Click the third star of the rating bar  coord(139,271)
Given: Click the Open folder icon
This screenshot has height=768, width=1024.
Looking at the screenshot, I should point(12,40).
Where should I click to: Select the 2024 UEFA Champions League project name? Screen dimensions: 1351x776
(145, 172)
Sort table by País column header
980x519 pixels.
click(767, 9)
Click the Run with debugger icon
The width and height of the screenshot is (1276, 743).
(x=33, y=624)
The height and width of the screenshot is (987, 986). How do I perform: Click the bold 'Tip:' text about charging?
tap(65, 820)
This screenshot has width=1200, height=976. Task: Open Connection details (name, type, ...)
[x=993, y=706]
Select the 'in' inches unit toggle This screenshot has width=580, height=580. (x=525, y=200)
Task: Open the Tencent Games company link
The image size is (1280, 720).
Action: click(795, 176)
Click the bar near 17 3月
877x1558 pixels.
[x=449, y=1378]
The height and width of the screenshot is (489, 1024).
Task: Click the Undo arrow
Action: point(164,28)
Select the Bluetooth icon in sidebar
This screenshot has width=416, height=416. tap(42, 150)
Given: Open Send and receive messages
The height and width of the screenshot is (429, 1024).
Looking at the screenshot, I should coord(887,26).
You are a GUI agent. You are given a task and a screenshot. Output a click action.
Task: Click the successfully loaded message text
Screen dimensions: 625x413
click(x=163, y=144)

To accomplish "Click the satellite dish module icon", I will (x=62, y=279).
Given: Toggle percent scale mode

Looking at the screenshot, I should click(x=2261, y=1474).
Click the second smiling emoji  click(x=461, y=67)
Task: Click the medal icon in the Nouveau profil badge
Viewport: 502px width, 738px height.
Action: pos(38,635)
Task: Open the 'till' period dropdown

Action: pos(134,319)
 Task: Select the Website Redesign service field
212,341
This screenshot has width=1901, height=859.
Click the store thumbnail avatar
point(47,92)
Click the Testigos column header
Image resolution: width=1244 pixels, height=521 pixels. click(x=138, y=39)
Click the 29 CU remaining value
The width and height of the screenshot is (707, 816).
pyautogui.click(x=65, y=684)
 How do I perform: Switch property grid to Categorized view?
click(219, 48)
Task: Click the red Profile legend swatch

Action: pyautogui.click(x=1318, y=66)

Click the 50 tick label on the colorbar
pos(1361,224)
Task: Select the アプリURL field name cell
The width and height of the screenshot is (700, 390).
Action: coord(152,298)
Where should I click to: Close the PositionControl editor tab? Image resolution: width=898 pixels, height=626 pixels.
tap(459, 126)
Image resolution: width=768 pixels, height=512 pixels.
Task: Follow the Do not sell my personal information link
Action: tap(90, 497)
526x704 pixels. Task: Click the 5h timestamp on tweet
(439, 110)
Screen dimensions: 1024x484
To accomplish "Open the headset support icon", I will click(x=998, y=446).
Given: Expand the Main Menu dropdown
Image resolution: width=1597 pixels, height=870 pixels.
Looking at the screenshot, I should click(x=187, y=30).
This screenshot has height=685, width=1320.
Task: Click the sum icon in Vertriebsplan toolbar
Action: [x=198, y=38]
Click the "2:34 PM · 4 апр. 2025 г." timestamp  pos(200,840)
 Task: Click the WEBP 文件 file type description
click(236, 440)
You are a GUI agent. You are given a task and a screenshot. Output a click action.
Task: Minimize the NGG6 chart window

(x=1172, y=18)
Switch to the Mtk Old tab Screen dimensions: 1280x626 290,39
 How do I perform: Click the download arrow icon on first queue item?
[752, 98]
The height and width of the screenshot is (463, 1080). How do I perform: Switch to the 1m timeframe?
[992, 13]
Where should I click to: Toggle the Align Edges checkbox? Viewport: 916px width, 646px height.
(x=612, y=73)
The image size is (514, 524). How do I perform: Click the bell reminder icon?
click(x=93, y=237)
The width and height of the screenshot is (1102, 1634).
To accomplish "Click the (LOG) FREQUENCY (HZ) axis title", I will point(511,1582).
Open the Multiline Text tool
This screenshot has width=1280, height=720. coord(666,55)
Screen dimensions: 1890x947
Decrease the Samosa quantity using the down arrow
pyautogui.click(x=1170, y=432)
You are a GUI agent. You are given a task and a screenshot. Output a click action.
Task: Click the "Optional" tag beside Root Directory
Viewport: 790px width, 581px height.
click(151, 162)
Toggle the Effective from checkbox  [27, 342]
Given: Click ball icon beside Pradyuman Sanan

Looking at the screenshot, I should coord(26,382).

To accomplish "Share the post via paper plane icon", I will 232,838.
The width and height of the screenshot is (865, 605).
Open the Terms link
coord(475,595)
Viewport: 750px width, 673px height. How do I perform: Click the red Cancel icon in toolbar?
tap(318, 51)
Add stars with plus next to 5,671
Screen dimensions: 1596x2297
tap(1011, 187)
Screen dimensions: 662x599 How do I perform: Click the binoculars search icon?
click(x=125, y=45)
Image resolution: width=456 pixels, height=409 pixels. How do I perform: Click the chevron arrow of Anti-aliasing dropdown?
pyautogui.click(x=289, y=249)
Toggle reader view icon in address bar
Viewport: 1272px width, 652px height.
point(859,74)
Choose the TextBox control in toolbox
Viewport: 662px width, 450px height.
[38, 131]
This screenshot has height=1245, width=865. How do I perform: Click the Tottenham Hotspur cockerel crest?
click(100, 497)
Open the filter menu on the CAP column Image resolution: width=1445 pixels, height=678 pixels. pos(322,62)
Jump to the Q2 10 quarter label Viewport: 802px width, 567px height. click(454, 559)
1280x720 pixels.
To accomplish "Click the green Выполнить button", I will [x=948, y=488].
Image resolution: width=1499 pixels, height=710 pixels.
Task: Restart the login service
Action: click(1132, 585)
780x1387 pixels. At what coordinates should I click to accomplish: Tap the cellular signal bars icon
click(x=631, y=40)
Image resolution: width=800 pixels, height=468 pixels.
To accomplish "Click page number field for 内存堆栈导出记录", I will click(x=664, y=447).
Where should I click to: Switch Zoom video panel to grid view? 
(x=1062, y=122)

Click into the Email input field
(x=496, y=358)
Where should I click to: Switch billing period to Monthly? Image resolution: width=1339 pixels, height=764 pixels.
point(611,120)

════════════════════

*TASK TO CARRY OUT:* All the lines of the material above must be given again exactly.

*OUTPUT OF THE TASK:*
Click the third star of the rating bar  coord(139,271)
Given: Click the Open folder icon
This screenshot has height=768, width=1024.
Looking at the screenshot, I should point(12,40).
Where should I click to: Select the 2024 UEFA Champions League project name? Screen dimensions: 1351x776
(145, 172)
Sort table by País column header
980x519 pixels.
click(767, 9)
Click the Run with debugger icon
The width and height of the screenshot is (1276, 743).
(x=33, y=624)
The height and width of the screenshot is (987, 986). How do I perform: Click the bold 'Tip:' text about charging?
tap(65, 820)
This screenshot has width=1200, height=976. Task: Open Connection details (name, type, ...)
[x=993, y=706]
Select the 'in' inches unit toggle This screenshot has width=580, height=580. (x=525, y=200)
Task: Open the Tencent Games company link
The image size is (1280, 720).
Action: click(795, 176)
Click the bar near 17 3月
877x1558 pixels.
[x=449, y=1378]
The height and width of the screenshot is (489, 1024).
Task: Click the Undo arrow
Action: point(164,28)
Select the Bluetooth icon in sidebar
This screenshot has width=416, height=416. tap(42, 150)
Given: Open Send and receive messages
The height and width of the screenshot is (429, 1024).
Looking at the screenshot, I should coord(887,26).
You are a GUI agent. You are given a task and a screenshot. Output a click action.
Task: Click the successfully loaded message text
Screen dimensions: 625x413
click(x=163, y=144)

To accomplish "Click the satellite dish module icon", I will (x=62, y=279).
Given: Toggle percent scale mode

Looking at the screenshot, I should click(x=2261, y=1474).
Click the second smiling emoji  click(x=461, y=67)
Task: Click the medal icon in the Nouveau profil badge
Viewport: 502px width, 738px height.
Action: pos(38,635)
Task: Open the 'till' period dropdown

Action: pos(134,319)
 Task: Select the Website Redesign service field
212,341
This screenshot has width=1901, height=859.
Click the store thumbnail avatar
point(47,92)
Click the Testigos column header
Image resolution: width=1244 pixels, height=521 pixels. click(x=138, y=39)
Click the 29 CU remaining value
The width and height of the screenshot is (707, 816).
pyautogui.click(x=65, y=684)
 How do I perform: Switch property grid to Categorized view?
click(219, 48)
Task: Click the red Profile legend swatch

Action: pyautogui.click(x=1318, y=66)

Click the 50 tick label on the colorbar
pos(1361,224)
Task: Select the アプリURL field name cell
The width and height of the screenshot is (700, 390).
Action: coord(152,298)
Where should I click to: Close the PositionControl editor tab? Image resolution: width=898 pixels, height=626 pixels.
tap(459, 126)
Image resolution: width=768 pixels, height=512 pixels.
Task: Follow the Do not sell my personal information link
Action: tap(90, 497)
526x704 pixels. Task: Click the 5h timestamp on tweet
(439, 110)
Screen dimensions: 1024x484
To accomplish "Open the headset support icon", I will click(x=998, y=446).
Given: Expand the Main Menu dropdown
Image resolution: width=1597 pixels, height=870 pixels.
Looking at the screenshot, I should click(x=187, y=30).
This screenshot has height=685, width=1320.
Task: Click the sum icon in Vertriebsplan toolbar
Action: [x=198, y=38]
Click the "2:34 PM · 4 апр. 2025 г." timestamp  pos(200,840)
 Task: Click the WEBP 文件 file type description
click(236, 440)
You are a GUI agent. You are given a task and a screenshot. Output a click action.
Task: Minimize the NGG6 chart window

(x=1172, y=18)
Switch to the Mtk Old tab Screen dimensions: 1280x626 290,39
 How do I perform: Click the download arrow icon on first queue item?
[752, 98]
The height and width of the screenshot is (463, 1080). How do I perform: Switch to the 1m timeframe?
[992, 13]
Where should I click to: Toggle the Align Edges checkbox? Viewport: 916px width, 646px height.
(x=612, y=73)
The image size is (514, 524). How do I perform: Click the bell reminder icon?
click(x=93, y=237)
The width and height of the screenshot is (1102, 1634).
To accomplish "Click the (LOG) FREQUENCY (HZ) axis title", I will point(511,1582).
Open the Multiline Text tool
This screenshot has width=1280, height=720. coord(666,55)
Screen dimensions: 1890x947
Decrease the Samosa quantity using the down arrow
pyautogui.click(x=1170, y=432)
You are a GUI agent. You are given a task and a screenshot. Output a click action.
Task: Click the "Optional" tag beside Root Directory
Viewport: 790px width, 581px height.
click(151, 162)
Toggle the Effective from checkbox  [27, 342]
Given: Click ball icon beside Pradyuman Sanan

Looking at the screenshot, I should coord(26,382).

To accomplish "Share the post via paper plane icon", I will 232,838.
The width and height of the screenshot is (865, 605).
Open the Terms link
coord(475,595)
Viewport: 750px width, 673px height. How do I perform: Click the red Cancel icon in toolbar?
tap(318, 51)
Add stars with plus next to 5,671
Screen dimensions: 1596x2297
tap(1011, 187)
Screen dimensions: 662x599 How do I perform: Click the binoculars search icon?
click(x=125, y=45)
Image resolution: width=456 pixels, height=409 pixels. How do I perform: Click the chevron arrow of Anti-aliasing dropdown?
pyautogui.click(x=289, y=249)
Toggle reader view icon in address bar
Viewport: 1272px width, 652px height.
point(859,74)
Choose the TextBox control in toolbox
Viewport: 662px width, 450px height.
[38, 131]
This screenshot has height=1245, width=865. How do I perform: Click the Tottenham Hotspur cockerel crest?
click(100, 497)
Open the filter menu on the CAP column Image resolution: width=1445 pixels, height=678 pixels. pos(322,62)
Jump to the Q2 10 quarter label Viewport: 802px width, 567px height. click(454, 559)
1280x720 pixels.
To accomplish "Click the green Выполнить button", I will [x=948, y=488].
Image resolution: width=1499 pixels, height=710 pixels.
Task: Restart the login service
Action: click(1132, 585)
780x1387 pixels. At what coordinates should I click to accomplish: Tap the cellular signal bars icon
click(x=631, y=40)
Image resolution: width=800 pixels, height=468 pixels.
To accomplish "Click page number field for 内存堆栈导出记录", I will click(x=664, y=447).
Where should I click to: Switch Zoom video panel to grid view? 
(x=1062, y=122)

Click into the Email input field
(x=496, y=358)
Where should I click to: Switch billing period to Monthly? Image resolution: width=1339 pixels, height=764 pixels.
point(611,120)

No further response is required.